***** GIVEN ENTRIES
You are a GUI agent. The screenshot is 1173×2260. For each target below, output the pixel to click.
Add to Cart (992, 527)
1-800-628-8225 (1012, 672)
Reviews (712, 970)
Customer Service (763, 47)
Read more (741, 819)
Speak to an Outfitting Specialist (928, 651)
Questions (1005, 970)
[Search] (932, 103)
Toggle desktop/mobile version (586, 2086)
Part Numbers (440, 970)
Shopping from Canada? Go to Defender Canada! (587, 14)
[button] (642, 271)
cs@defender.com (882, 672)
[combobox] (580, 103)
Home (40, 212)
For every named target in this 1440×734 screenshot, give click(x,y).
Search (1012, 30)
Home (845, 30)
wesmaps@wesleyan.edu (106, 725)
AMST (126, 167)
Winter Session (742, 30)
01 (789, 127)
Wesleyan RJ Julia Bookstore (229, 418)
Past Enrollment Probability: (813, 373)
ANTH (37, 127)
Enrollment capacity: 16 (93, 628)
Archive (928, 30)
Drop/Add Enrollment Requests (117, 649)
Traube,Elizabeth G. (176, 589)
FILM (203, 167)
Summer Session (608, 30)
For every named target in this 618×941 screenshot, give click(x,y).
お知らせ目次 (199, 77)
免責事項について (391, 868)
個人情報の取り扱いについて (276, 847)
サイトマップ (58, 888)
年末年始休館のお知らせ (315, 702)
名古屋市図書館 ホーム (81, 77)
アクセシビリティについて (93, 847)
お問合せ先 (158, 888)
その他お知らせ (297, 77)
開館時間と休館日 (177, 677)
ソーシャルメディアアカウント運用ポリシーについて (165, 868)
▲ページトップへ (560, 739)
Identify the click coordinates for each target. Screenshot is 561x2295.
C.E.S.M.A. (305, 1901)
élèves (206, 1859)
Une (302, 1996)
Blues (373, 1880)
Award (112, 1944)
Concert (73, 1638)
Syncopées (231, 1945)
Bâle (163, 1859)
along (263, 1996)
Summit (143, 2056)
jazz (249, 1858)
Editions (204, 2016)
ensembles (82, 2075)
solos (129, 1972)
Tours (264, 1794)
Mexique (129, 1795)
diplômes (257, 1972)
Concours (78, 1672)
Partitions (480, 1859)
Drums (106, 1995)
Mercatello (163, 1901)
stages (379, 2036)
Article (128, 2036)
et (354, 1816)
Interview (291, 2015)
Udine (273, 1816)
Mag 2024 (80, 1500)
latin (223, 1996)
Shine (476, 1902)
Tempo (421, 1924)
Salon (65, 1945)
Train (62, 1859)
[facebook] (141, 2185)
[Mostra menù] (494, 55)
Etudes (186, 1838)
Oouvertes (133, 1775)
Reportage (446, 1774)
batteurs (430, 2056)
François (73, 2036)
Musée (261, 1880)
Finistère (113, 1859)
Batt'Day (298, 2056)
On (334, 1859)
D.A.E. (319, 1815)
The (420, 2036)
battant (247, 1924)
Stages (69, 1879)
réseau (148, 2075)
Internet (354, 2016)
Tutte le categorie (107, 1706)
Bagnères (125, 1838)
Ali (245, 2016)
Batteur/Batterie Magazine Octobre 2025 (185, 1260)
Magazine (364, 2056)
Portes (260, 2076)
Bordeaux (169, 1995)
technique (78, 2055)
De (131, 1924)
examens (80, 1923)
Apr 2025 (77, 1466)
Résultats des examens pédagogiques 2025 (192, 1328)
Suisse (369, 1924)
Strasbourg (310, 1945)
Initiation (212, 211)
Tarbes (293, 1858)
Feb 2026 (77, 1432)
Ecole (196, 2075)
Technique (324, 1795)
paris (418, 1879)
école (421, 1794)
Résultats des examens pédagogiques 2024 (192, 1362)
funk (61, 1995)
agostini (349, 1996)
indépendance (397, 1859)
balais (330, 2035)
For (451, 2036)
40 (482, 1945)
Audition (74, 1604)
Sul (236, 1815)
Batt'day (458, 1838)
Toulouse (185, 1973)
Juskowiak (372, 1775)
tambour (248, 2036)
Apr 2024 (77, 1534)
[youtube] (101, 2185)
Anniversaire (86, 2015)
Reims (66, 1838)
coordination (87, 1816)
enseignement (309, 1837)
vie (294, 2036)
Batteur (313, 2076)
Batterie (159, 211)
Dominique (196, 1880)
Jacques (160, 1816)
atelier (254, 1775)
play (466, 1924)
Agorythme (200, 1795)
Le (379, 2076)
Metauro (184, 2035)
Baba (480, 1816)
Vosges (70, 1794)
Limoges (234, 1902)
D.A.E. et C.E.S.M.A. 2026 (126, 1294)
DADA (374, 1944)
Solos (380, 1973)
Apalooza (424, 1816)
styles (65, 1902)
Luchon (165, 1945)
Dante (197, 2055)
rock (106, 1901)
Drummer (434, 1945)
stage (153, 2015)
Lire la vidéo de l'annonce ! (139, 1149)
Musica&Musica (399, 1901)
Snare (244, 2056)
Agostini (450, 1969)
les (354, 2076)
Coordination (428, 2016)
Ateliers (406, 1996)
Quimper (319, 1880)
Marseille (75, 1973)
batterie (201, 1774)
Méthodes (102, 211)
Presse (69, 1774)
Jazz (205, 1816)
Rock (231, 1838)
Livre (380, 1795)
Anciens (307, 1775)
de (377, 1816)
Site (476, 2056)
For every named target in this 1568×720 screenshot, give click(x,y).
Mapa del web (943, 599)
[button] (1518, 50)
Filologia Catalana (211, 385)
**********
Pull out every line of the data above that contains the word "Enrollment" and copy each one in full.

Past Enrollment Probability: (813, 373)
Enrollment capacity: 16 (93, 628)
Drop/Add Enrollment Requests (117, 649)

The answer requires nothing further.